EXCERPT TO READ:
________________________
The cleanup of what is left of homes destroyed in the San Bruno gas line explosion will begin today.
The goal is to remove the debris of the homes and other materials burned in the explosion and subsequent conflagration before the rainy season. The fear is rain may wash toxic material into the Bay.
The Sept. 9 blast, which was caused when a Pacific Gas & Electric natural-gas line exploded, killed seven people, injured dozens more and razed at least 34 homes. Left behind in the destruction was rubble and ash that could contain toxins, such as material from paint cans, batteries and vehicle oil.
Homeowners, who are responsible for the cleanup of their property, can choose to sign up for a county program or pay for the removal.
San Mateo County is working to have the homeowners use a single contractor, allowing work to be done in a systematic way, according to Dean Peterson, director of the county’s environmental health division.
So far, 25 of the 36 owners of the red-tagged homes have signed up to have the county haul the remains of their homes to the landfill, he said. Others have been reticent to sign up, not yet ready to let go of the only evidence of their former lives, he said.
________________________
DATA SEGMENT:
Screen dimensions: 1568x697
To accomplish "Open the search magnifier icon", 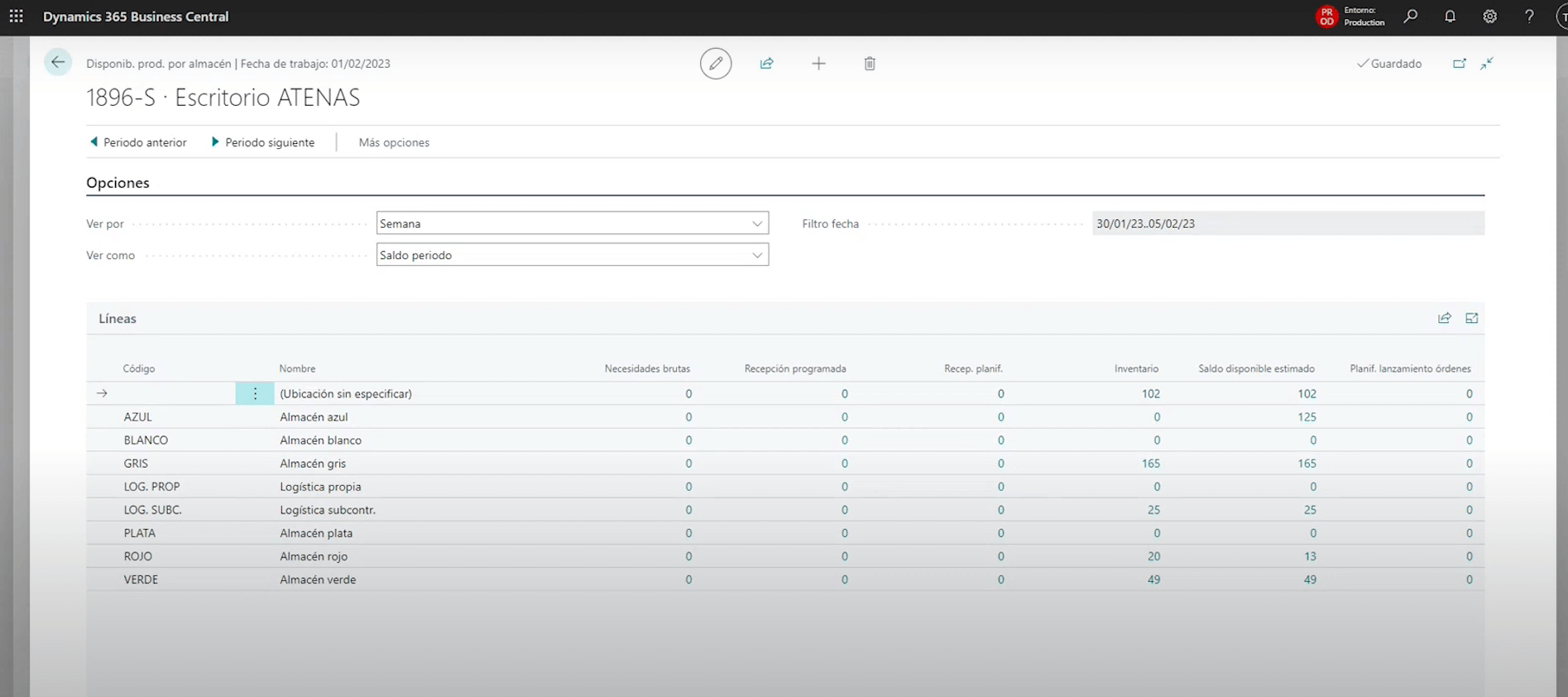I will [1411, 17].
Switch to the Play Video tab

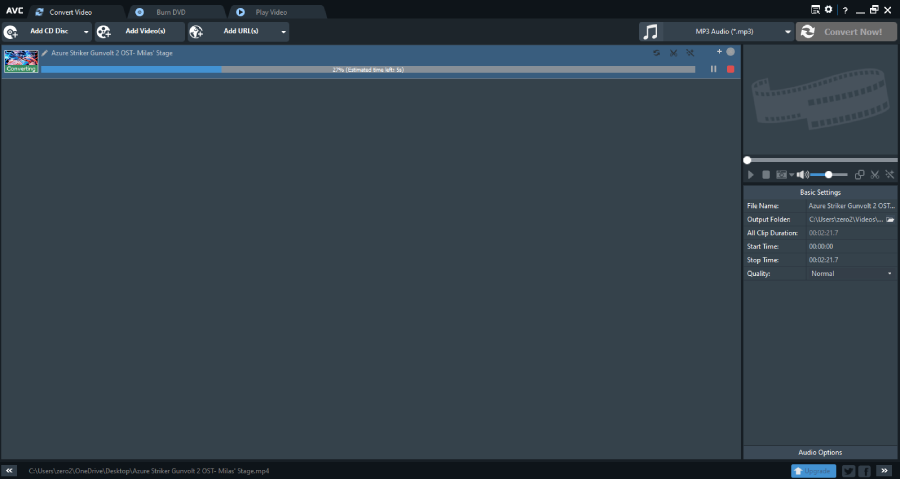pos(278,12)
________________________
EXERCISE AIM: Reproduce the full article on the San Bruno explosion debris cleanup word for word, from its first sentence through its last.

EXERCISE RESPONSE:
The cleanup of what is left of homes destroyed in the San Bruno gas line explosion will begin today.
The goal is to remove the debris of the homes and other materials burned in the explosion and subsequent conflagration before the rainy season. The fear is rain may wash toxic material into the Bay.
The Sept. 9 blast, which was caused when a Pacific Gas & Electric natural-gas line exploded, killed seven people, injured dozens more and razed at least 34 homes. Left behind in the destruction was rubble and ash that could contain toxins, such as material from paint cans, batteries and vehicle oil.
Homeowners, who are responsible for the cleanup of their property, can choose to sign up for a county program or pay for the removal.
San Mateo County is working to have the homeowners use a single contractor, allowing work to be done in a systematic way, according to Dean Peterson, director of the county’s environmental health division.
So far, 25 of the 36 owners of the red-tagged homes have signed up to have the county haul the remains of their homes to the landfill, he said. Others have been reticent to sign up, not yet ready to let go of the only evidence of their former lives, he said.